Validation allows us to develop a model that is accurate and general without overfitting. Since the model architecture and variables can be modified to better fit the validation dataset it is still necessary to have a dataset since the modification can develop a bias.
Developing a Model
The Colab tutorial describes how to build data input pipelines for the images but that will not be discussed here. The model classifies images of dogs and cats and the dataset is broken down as follows:
- Training: 1000 cat images
- Training: 1000 dog images
- Validation: 500 cat images
- Validation: 500 dog images
The models are getting more complicated in the training now and lengthier but conceptually are similar. To keep my posts a reasonable length I will bypass much of the code and direct you to the Udacity course instead. The first 5 images in the training dataset are shown below:
Note the squished images, partially covered images, busy backgrounds and foregrounds, kitten, and unusual stance of the dog. For general classification a large and varied dataset is required.
The model is shown below and should look familiar if you have been following this series:
model = tf.keras.models.Sequential([ tf.keras.layers.Conv2D(32, (3,3), activation='relu', input_shape=(150, 150, 3)), tf.keras.layers.MaxPooling2D(2, 2), tf.keras.layers.Conv2D(64, (3,3), activation='relu'), tf.keras.layers.MaxPooling2D(2,2), tf.keras.layers.Conv2D(128, (3,3), activation='relu'), tf.keras.layers.MaxPooling2D(2,2), tf.keras.layers.Conv2D(128, (3,3), activation='relu'), tf.keras.layers.MaxPooling2D(2,2), tf.keras.layers.Flatten(), tf.keras.layers.Dense(512, activation='relu'), tf.keras.layers.Dense(2, activation='softmax') ])
There are four convolutional blocks with a max pool layer. Note that the convolutional blocks start small with 32 units, followed by 64, 128, and 128. It is typical to have an increasing number of units with each layer as the detail being captured builds. Notice also that they are factors of 2 in size which is also normal. After flattening there is a dense layer with 512 neurons followed by the classification layer using SoftMax.
Compiling is done with the 'adam' optimizer as usual and the loss function is 'sparse_categorical_crossentropy'. Below is a model summary. Note that there are almost 3.5 million trainable parameters!
To demonstrate overtraining, 100 epochs are used. The resulting accuracy and loss obtained with each epoch is shown below for both the training and validation sets.
The training dataset reaches an accuracy of 1.0 (complete memorization) around epoch 20. However, the validation dataset reaches a maximum of 75% and does not improve further. In fact, the model was overtrained well before epoch 20.
Conclusions and Looking Ahead
In this post machine learning was extended to handle color and images of different sizes. The concept of validation datasets to assess how well the model is progressing during training was introduced and overtraining was discussed.

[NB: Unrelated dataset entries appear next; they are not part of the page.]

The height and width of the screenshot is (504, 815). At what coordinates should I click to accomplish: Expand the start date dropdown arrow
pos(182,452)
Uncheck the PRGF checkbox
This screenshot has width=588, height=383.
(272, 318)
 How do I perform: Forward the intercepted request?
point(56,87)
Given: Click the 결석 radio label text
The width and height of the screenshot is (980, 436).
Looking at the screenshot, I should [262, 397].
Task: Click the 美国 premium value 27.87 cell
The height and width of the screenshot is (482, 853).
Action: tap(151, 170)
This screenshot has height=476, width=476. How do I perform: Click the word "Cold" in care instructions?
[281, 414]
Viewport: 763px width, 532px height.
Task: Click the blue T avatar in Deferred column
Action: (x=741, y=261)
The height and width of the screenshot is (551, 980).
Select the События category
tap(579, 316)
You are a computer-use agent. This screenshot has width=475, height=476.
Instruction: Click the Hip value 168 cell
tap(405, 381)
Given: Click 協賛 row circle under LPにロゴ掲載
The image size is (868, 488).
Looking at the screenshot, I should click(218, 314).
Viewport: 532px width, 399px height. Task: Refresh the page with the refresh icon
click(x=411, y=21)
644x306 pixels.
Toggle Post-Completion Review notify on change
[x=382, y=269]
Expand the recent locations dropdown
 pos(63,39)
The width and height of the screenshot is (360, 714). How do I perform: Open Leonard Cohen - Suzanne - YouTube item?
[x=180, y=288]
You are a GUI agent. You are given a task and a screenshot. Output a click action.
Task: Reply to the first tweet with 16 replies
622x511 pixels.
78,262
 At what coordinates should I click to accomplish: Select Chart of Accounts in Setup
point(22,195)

It is obvious upon reflection that it is relatively easy to train a model to memorize but less so to make it general. The ability to memorize without generality is less an issue though if the application will be for images that are very similar to the training set (at least that is my hypothesis). For example if the items being categorized are always lit in a similar way to the training dataset, oriented in the same direction, the same size, have a clean background, etc. then accuracy should be nearer 100%. The project I have in mind will take advantage of that.
In the next post the use of image augmentation and dropout to improve generalization will be explored. Thanks for reading (those few of you who are still with me - it is rather dry material :-) and as always comments and corrections are welcome.